Thousands of workers at organized Starbucks stores across the nation will stage strikes over the next week, their union said on Friday, after workers in some states said management prohibited them from putting up decorations for Pride Month, accusations that the company has said are false.

Starbucks Workers United said employees at more than 150 stores would strike over the company’s labor practices and its “hypocritical treatment of LGBTQIA+ workers.”

The union represents about 8,000 of the company’s workers in more than 300 stores.

“Starbucks is scared of the power that their queer partners hold, and they should be,” Moe Mills, who works at a Starbucks location in Richmond Heights, Mo., said in a statement provided by the union.

The union said it was striking over the changes to Pride decoration policies, which it argued must be negotiated, as well as the company’s broader response to the organizing campaign, including widespread retaliation against union supporters. The union said in its statement that workers were “demanding that Starbucks negotiate a fair contract with union stores and stop their illegal union-busting campaign.”

The company has consistently denied accusations of illegality.

Starbucks workers in a number of stores said this month that they had been told that no decorations for the annual L.G.B.T.Q. celebration, such as rainbow flags, were allowed this year, a shift from previous years. In interviews arranged through their union, workers said the reasons varied.

Starbucks, which has roughly 9,300 corporate-owned stores in the United States, has said decoration policies are often specific to each store.

But a Starbucks official involved in the response to the union campaign said the company decided last year, after the union campaign began to spread across the country, to be more aggressive in enforcing dress codes and policies on what could be posted in stores.

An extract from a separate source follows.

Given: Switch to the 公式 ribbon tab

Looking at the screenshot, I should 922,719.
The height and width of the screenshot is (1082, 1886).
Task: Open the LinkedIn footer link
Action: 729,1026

The official, who spoke on condition of anonymity, said the change was made out of concern that many stores would otherwise become inundated with union paraphernalia.

On Friday, a Starbucks spokeswoman called the claim “false” and said there had been no change in the company’s guidance on displays and decorations in the past nine years.

Starbucks workers and the union say rules on employee conduct have been enforced more aggressively as a way to intimidate and retaliate against union supporters.

“They’re trying to make people feel unwelcome in whatever way possible — through more strict enforcement of the dress code or anything,” said Casey Moore, a union spokeswoman. “The Pride decorations are another level of that.”

In a sweeping ruling in March, a federal administrative law judge found that Starbucks had repeatedly violated labor law by “more strictly enforcing the dress code and personal appearance policy in response to union activity.” The judge also found that the company had more strictly enforced its attendance policy and its policy on soliciting and distributing notices within stores.

Starbucks has disputed the findings and is appealing the decision to the National Labor Relations Board in Washington.

Unionized Starbucks workers have staged waves of strikes in the last several months over what they say are the company’s delay tactics at the bargaining table and other anti-union tactics like retaliatory firings and store closings. The administrative judge’s ruling in March also found that Starbucks had illegally dismissed seven Buffalo-area workers last year in response to union activity.

In April, the labor board issued a complaint accusing the company of failing to bargain in good faith at more than 100 stores. It was one of dozens of complaints tied to labor law violations that the board has issued since the union first filed petitions seeking votes in three Buffalo-area stores in August 2021.

The company has denied the accusations and blames the union for bargaining delays, citing the union’s insistence on using video-chat software to broadcast sessions to employees not at the bargaining table.

Howard Schultz, shortly after stepping down as Starbucks’ chief executive in March, denied allegations of anti-union conduct in testimony before a Senate committee.